The FDA green-lighted a combination of Tecentriq and targeted meds Cotellic and Zelboraf in patients with BRAF V600-mutated advanced melanoma, Roche said. Regulators based the go-ahead on data from the phase 3 IMspire150 trial, which showed that adding Tecentriq to the Cotellic-Zelboraf pairing slashed patients’ risk of disease progression or death by 22%.

RELATED: AACR: Roche’s triple threat—Tecentriq, Cotellic and Zelboraf—stalls melanoma progression

In that study, patients on the Tecentriq cocktail went a median 15.1 months without their cancer worsening, versus 10.6 months for patients receiving the doublet therapy.

But despite the rosy results, analysts don’t necessarily expect the trio to become a big seller. Late last year, Stifel analyst Stephen Willey in a note to clients called IMspire150 “more of a ‘check the box’ vs. an ‘expand the market’ exercise.”

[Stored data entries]
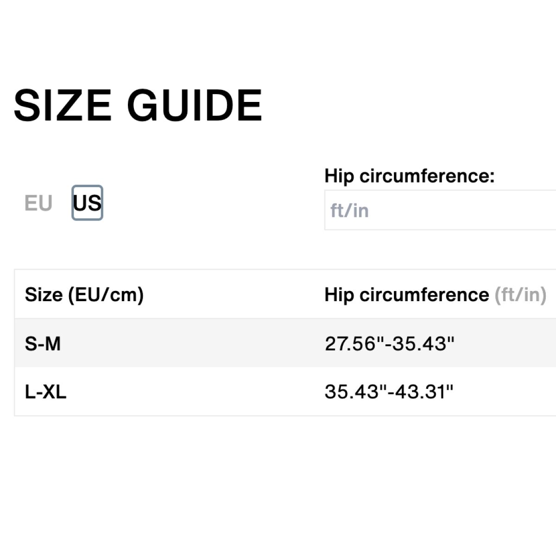
Task: Click Hip circumference table column header
Action: (x=406, y=295)
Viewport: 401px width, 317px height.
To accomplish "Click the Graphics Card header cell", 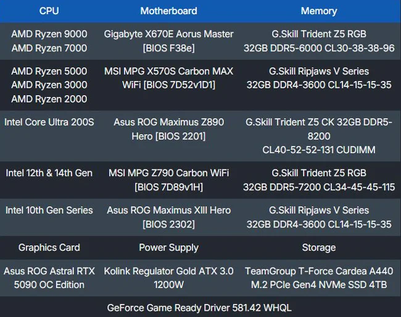I will click(x=49, y=248).
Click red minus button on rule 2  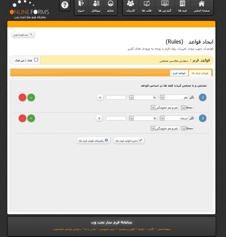tap(22, 118)
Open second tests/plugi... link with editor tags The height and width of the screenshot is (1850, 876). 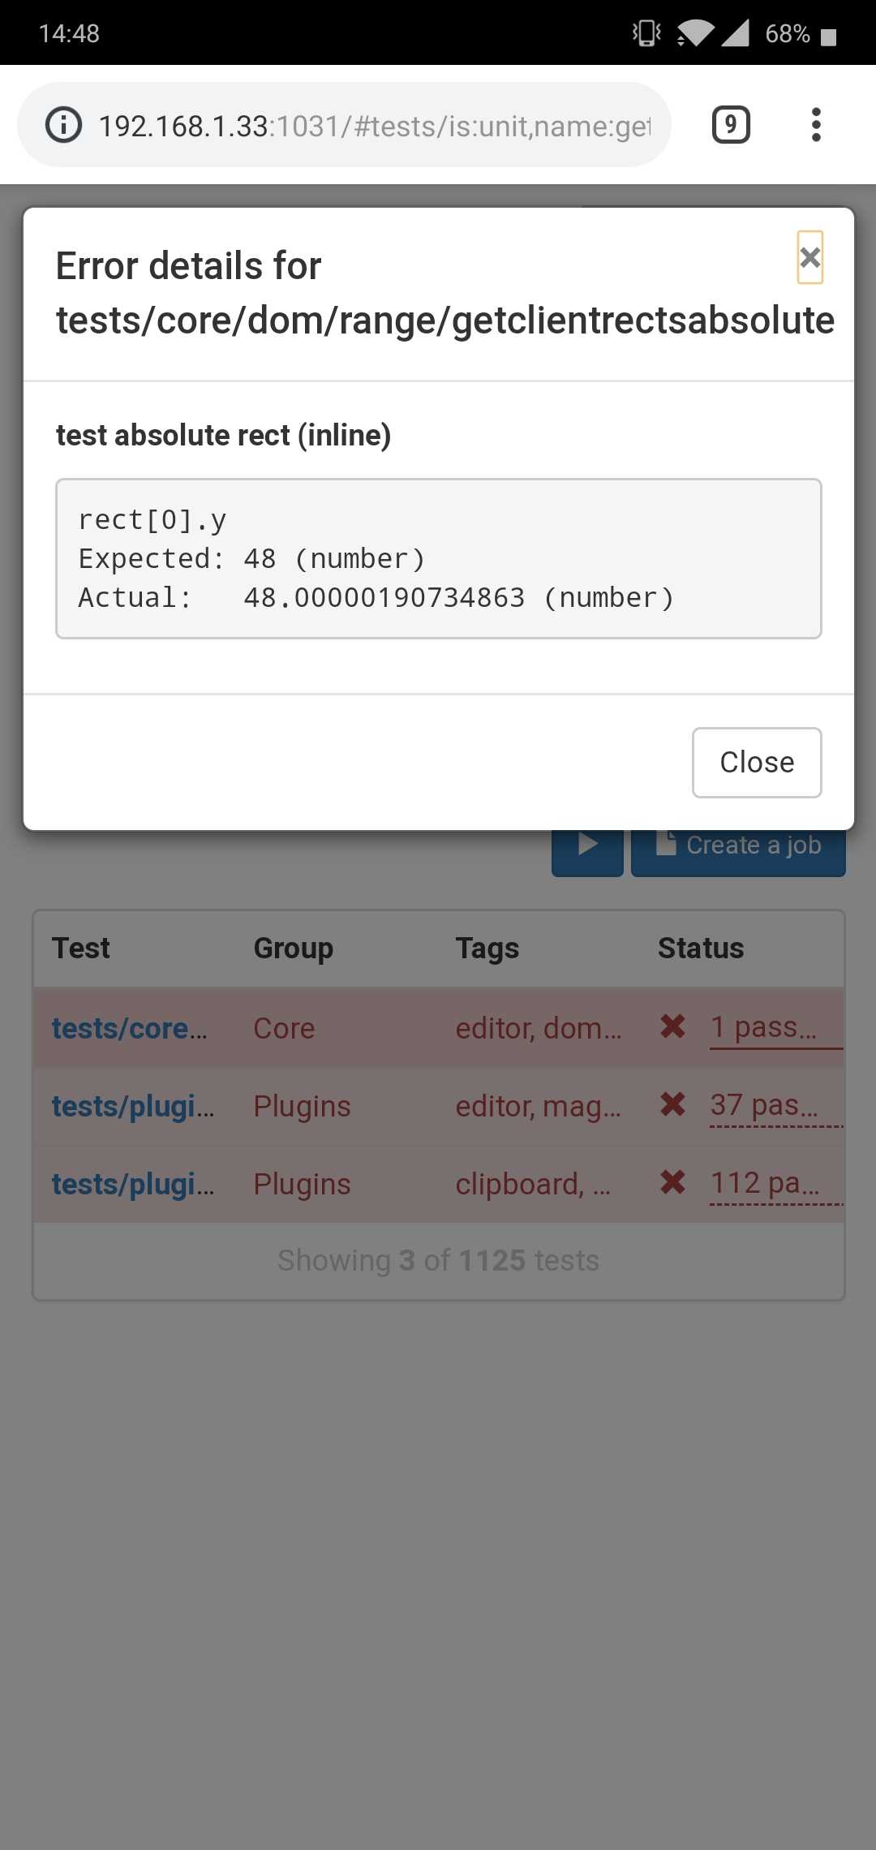132,1106
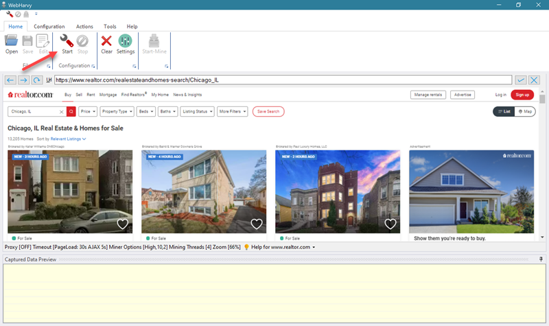Open the Tools ribbon tab
This screenshot has height=326, width=549.
pos(110,26)
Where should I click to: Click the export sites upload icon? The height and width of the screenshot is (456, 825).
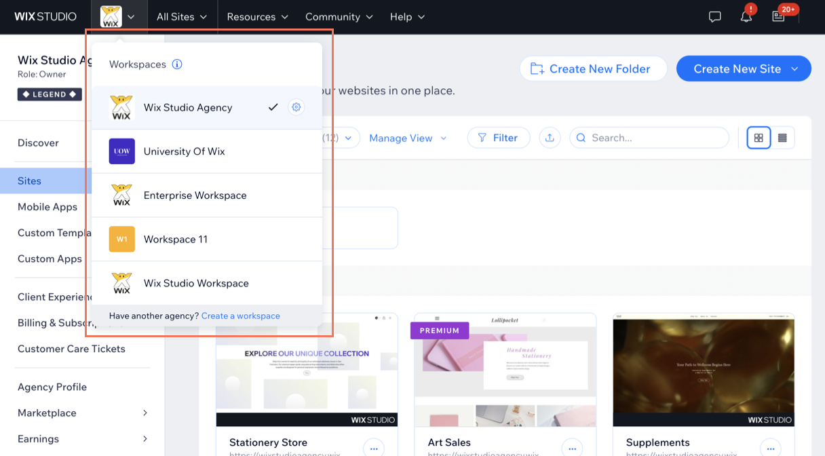[x=550, y=138]
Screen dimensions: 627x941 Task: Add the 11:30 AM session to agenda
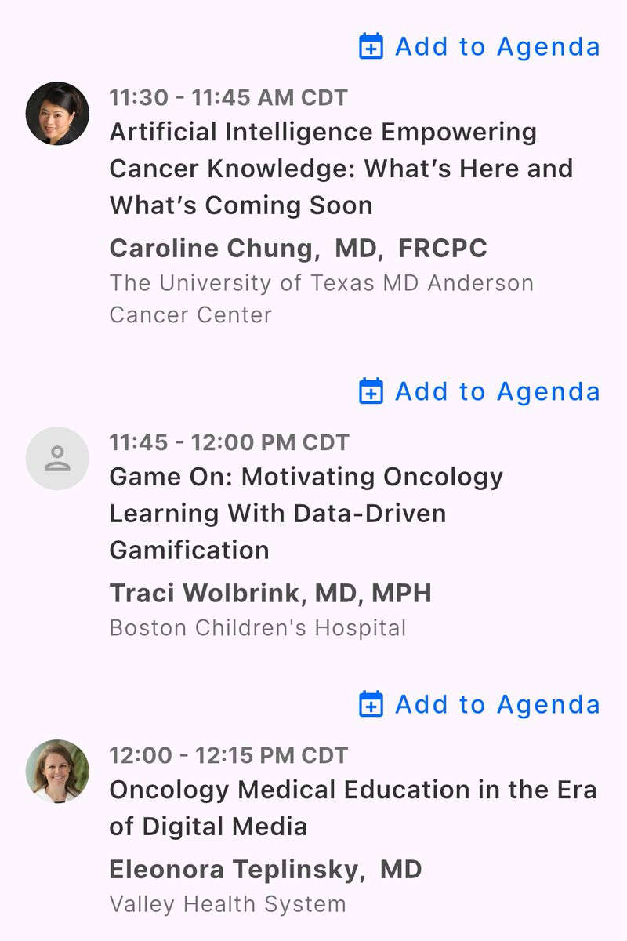pos(480,46)
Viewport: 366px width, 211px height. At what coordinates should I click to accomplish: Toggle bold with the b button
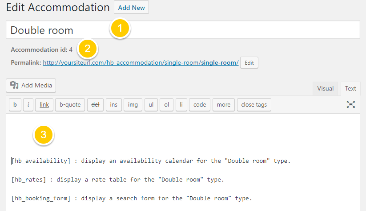[x=15, y=105]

• _WHAT TO WORK ON_
#1 In the melanoma approval report, write out the passage starting at "In that study, patients" and ending at "the doublet therapy.", swapping "doublet therapy" for "two-drug therapy".
#2 According to the melanoma approval report, what did regulators base their approval of the three-drug combination on?
#3 Carry on the melanoma approval report from its last sentence.

• _RESPONSES FOR EACH TASK_
#1
In that study, patients on the Tecentriq cocktail went a median 15.1 months without their cancer worsening, versus 10.6 months for patients receiving the two-drug therapy.

#2 They based it on data from the phase 3 IMspire150 trial. That trial showed that adding Tecentriq to the Cotellic-Zelboraf pairing cut patients' risk of disease progression or death by 22%.

#3
The reason? Stiff competition. Both Merck’s Keytruda and Bristol Myers Squibb’s Opdivo broke onto the melanoma scene nearly six years ago, and since then they’ve completely changed the treatment landscape. In particular, BMS’ Opdivo-Yervoy combo—cleared to treat patients with and without BRAF mutations—has been a hit, showing last year that it could keep more than half of patients alive for more than five years.

RELATED: Roche’s Tecentriq gets a green light to challenge Bayer with first-in-class liver cancer nod

Luckily for Roche, melanoma isn’t Tecentriq’s only new market. In late May, a combination of the drug and Roche’s Avastin scored an approval in previously untreated liver cancer, setting it up to take on longtime king Nexavar from Bayer—a treatment Roche’s duo trounced in a head-to-head clinical trial.